**YOUR ASSIGNMENT**. Nothing but the lines from the start of the records through the line that contains "You are a computer-use" is to be copied, and each is to be copied exactly.

**EXERCISE INPUTS**.
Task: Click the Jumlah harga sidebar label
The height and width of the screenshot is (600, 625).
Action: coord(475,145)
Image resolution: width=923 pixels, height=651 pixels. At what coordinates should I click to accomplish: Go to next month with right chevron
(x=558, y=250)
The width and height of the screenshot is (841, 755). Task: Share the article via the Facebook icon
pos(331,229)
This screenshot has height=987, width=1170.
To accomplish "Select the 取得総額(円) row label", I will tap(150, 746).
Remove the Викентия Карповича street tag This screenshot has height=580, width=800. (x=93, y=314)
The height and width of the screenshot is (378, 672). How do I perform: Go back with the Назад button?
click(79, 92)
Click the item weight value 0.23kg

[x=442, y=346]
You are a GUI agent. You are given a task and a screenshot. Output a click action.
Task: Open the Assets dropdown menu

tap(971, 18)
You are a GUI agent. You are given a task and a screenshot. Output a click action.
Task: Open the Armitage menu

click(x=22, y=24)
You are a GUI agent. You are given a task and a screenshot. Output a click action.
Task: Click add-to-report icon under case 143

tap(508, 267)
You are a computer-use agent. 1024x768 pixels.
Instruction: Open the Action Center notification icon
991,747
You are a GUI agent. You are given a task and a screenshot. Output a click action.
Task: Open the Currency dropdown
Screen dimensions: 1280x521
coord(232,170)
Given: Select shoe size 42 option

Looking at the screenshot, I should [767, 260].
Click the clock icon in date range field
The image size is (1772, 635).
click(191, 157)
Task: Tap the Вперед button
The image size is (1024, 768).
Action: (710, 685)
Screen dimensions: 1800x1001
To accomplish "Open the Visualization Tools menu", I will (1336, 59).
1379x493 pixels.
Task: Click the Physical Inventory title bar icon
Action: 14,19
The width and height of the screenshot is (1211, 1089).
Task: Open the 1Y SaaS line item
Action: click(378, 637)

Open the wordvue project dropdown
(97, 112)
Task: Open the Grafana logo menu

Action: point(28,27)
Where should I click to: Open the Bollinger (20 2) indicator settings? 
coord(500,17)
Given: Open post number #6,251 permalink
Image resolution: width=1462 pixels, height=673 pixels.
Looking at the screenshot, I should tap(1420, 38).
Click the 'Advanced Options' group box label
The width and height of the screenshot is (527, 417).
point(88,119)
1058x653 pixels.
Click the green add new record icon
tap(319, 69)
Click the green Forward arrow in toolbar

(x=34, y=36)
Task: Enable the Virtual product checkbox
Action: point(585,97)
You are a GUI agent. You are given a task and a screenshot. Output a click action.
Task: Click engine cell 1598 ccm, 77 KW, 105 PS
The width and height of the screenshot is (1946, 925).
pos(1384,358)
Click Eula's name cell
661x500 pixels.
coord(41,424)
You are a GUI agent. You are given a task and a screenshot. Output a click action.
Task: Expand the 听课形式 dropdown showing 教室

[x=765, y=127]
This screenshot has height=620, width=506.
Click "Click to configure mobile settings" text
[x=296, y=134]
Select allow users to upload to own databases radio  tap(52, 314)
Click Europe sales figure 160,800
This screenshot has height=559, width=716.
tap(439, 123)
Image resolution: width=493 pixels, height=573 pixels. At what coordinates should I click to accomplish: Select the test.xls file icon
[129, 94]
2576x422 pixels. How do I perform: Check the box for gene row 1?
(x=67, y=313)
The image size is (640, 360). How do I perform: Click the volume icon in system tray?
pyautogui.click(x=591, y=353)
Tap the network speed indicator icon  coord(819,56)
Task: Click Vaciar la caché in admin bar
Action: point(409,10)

**RESULT**.
Task: Click the Jumlah harga sidebar label
The height and width of the screenshot is (600, 625).
Action: coord(475,145)
Image resolution: width=923 pixels, height=651 pixels. At what coordinates should I click to accomplish: Go to next month with right chevron
(x=558, y=250)
The width and height of the screenshot is (841, 755). Task: Share the article via the Facebook icon
pos(331,229)
This screenshot has height=987, width=1170.
To accomplish "Select the 取得総額(円) row label", I will tap(150, 746).
Remove the Викентия Карповича street tag This screenshot has height=580, width=800. (x=93, y=314)
The height and width of the screenshot is (378, 672). How do I perform: Go back with the Назад button?
click(79, 92)
Click the item weight value 0.23kg

[x=442, y=346]
You are a GUI agent. You are given a task and a screenshot. Output a click action.
Task: Open the Assets dropdown menu

tap(971, 18)
You are a GUI agent. You are given a task and a screenshot. Output a click action.
Task: Open the Armitage menu

click(x=22, y=24)
You are a GUI agent. You are given a task and a screenshot. Output a click action.
Task: Click add-to-report icon under case 143

tap(508, 267)
You are a computer-use agent. 1024x768 pixels.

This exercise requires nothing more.